Панка была в черных колготках и кожаной набедренной повязке, камуфляжная армейская сетка обтягивала ее тощую грудь. На шее ее болталась на шнуре меховая муфта. Виски панки были выбриты очень высоко, почти до темени, и на блестящей коже головы цветная татуировка — слева дракон, а справа какой-то герб — выглядела просто потрясающе. Но главным украшением панки была ее прическа — голубой гребень волос, идущий от лба к затылку, с развевающимся посредине султаном зеленого цвета. Хрупкая и вместе с тем стремительная, панка напоминала тропическую муху или какое-нибудь другое опасное экзотическое насекомое.
Когда панка вошла в чайную, Али сжал кулаки в бочонки и мучительно свел колени, как будто собирался раздавить между ними грецкий орех.
— Вот, — сказал Али. — Вот это да!
— Ты не нервничай, — сказал Элиша. — Тут таких много.

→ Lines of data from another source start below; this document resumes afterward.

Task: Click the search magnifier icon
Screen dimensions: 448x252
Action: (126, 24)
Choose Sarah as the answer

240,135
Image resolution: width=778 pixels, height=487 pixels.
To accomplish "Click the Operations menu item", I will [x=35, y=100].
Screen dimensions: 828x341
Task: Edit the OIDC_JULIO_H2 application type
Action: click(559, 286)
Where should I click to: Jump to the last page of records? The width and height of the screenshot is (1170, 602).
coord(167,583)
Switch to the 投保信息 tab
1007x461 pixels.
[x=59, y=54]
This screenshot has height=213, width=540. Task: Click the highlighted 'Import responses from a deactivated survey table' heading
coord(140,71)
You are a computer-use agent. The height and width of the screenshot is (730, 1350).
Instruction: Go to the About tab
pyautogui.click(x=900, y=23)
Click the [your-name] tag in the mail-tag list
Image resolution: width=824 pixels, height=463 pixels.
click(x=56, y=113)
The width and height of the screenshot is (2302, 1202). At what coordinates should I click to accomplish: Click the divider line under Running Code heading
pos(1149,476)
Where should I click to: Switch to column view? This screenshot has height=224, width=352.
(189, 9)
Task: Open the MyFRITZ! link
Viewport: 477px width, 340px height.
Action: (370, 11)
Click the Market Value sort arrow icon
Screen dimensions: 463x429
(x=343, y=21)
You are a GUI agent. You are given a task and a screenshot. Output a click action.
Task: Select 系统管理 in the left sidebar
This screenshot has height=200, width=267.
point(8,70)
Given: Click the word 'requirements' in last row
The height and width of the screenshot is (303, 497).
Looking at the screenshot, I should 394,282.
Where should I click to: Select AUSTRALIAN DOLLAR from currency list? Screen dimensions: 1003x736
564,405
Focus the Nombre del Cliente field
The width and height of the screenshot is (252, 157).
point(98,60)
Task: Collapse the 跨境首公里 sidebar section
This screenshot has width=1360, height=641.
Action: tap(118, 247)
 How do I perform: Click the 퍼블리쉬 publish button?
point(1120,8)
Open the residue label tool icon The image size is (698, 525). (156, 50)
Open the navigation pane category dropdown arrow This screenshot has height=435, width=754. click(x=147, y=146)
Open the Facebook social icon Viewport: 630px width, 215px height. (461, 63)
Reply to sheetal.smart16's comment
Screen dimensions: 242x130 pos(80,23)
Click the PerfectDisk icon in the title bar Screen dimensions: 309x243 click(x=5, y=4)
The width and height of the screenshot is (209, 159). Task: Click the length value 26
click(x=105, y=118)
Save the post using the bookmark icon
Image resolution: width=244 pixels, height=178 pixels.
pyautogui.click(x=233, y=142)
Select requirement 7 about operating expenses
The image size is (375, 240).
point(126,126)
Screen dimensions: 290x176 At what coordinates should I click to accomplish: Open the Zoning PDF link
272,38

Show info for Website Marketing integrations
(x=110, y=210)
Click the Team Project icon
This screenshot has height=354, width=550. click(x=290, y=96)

— Бог, ты все можешь, — не сводя с панки глаз, серьезно сказал Али. — Сделай так, чтобы я взял ее.
— А откуда ты знаешь, что Бог всемогущ? — сказал Элиша и покачал головой.
Он родился далеко от израильских холмов и песков, и не отродясь был он Элишею. Был он в прежней, доизраильской жизни Матвеем, Мотькой. А имя Элиша принял он потому, что среди древнееврейских героев, тени которых живы по сей день, Элиша был самым сомневающимся — тем самым «другим», о котором Талмуд упоминает с заметным раздражением[19]. Помимо того, само это имя звучало нежно, как «Андрюша» или «Катюша», и это было приятно. «Головорез Элиша» как-то не звучало, в то время как «садовник Элиша» или даже «ночной сторож Элиша» звучало очень хорошо.
Сколько он себя помнил — да и раньше, по ту сторону памяти, — Элиша всегда запаздывал к праздникам, и это подливало горечи в его жизнь. Родившись, по воле родителей, в середине тридцатых годов, он опоздал, таким образом, к обильно накрытому столу русской революции. В Израиль он приехал в начале семидесятых — а попади он туда двадцатью пятью годами раньше, он стал бы, может быть, сыном боевого полка и был бы произведен впоследствии в генералы… Впрочем, Элишу не оставляла надежда на то, что не все еще потеряно. Израиль — страна чудес, и это без всяких оговорок. И вовсе не исключено, что в пустыне за городской помойкой Элиша обнаружит в один прекрасный день золотого шестикрылого серафима с сапфировыми глазами. Или придумает афоризм. Или в голову ему вдруг придет идея, как варить бензин из воды Мертвого моря.
Отдавая себе отчет в том, что серафима не могут отыскать уже две тысячи лет, а варка бензина требует специальной подготовки, не говоря уже об оборудовании, Элиша, тем не менее, оставлял место для надежды, и это весьма облегчало его жизнь. Грубый и циничный человек назвал бы его пустым мечтателем и даже сплюнул бы в сторону — но разве применимо определение «пустой» к понятию «мечтатель»? Мечтательность — это свойство детского безграничного воображения, еще не обточенного акульим наждаком пасмурных жизненных обстоятельств. Мечтательность — это, если угодно, и есть настоящая, безоглядная вера, вера в непознанное, а потому возможное.
Али проще смотрел на вещи. Панка поразила его воображение и заполнила его целиком, вытеснив все, что там помещалось ранее, и не оставив места ни для чего иного. Али хотел спать с панкой, и немедленно. Победа над Ираком и вторжение в Баку отодвинулись в туманную сумеречь второго плана.